What to work on
Somewhere below are a line with "Image resolution: width=1054" and a later line with "Tap the bold". Output exactly those lines and all lines between them.

BEGIN Source material

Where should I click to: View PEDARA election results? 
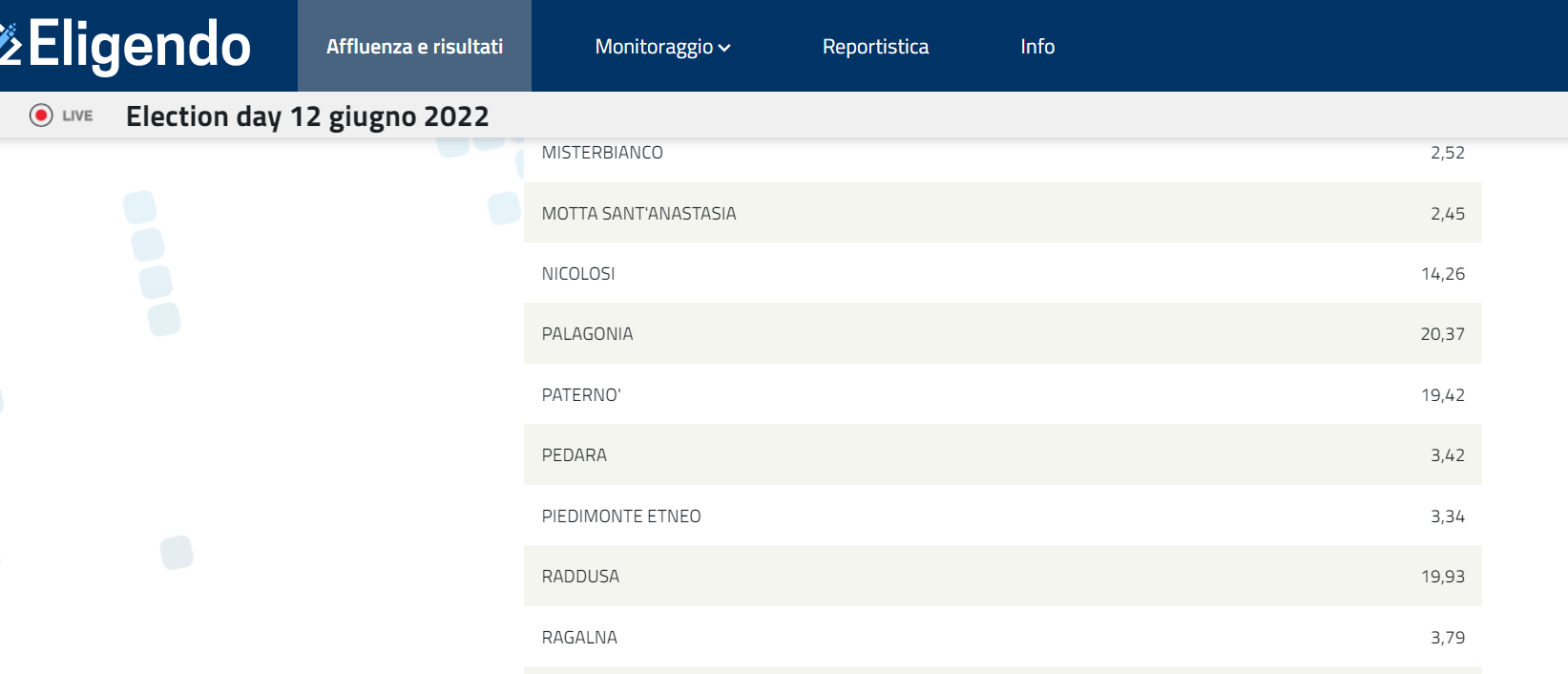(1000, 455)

END Source material
BEGIN Source material

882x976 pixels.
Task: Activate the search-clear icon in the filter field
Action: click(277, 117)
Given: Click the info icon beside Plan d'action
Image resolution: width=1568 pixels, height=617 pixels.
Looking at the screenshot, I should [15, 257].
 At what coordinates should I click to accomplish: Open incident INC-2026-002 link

END Source material
BEGIN Source material

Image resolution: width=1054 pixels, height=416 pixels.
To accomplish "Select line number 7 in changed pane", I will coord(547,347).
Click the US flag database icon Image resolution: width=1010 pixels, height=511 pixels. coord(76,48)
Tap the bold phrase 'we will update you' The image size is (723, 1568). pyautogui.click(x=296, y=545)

END Source material

Result of this exercise
Image resolution: width=1054 pixels, height=416 pixels.
To accomplish "Select line number 7 in changed pane", I will coord(547,347).
Click the US flag database icon Image resolution: width=1010 pixels, height=511 pixels. coord(76,48)
Tap the bold phrase 'we will update you' The image size is (723, 1568). pyautogui.click(x=296, y=545)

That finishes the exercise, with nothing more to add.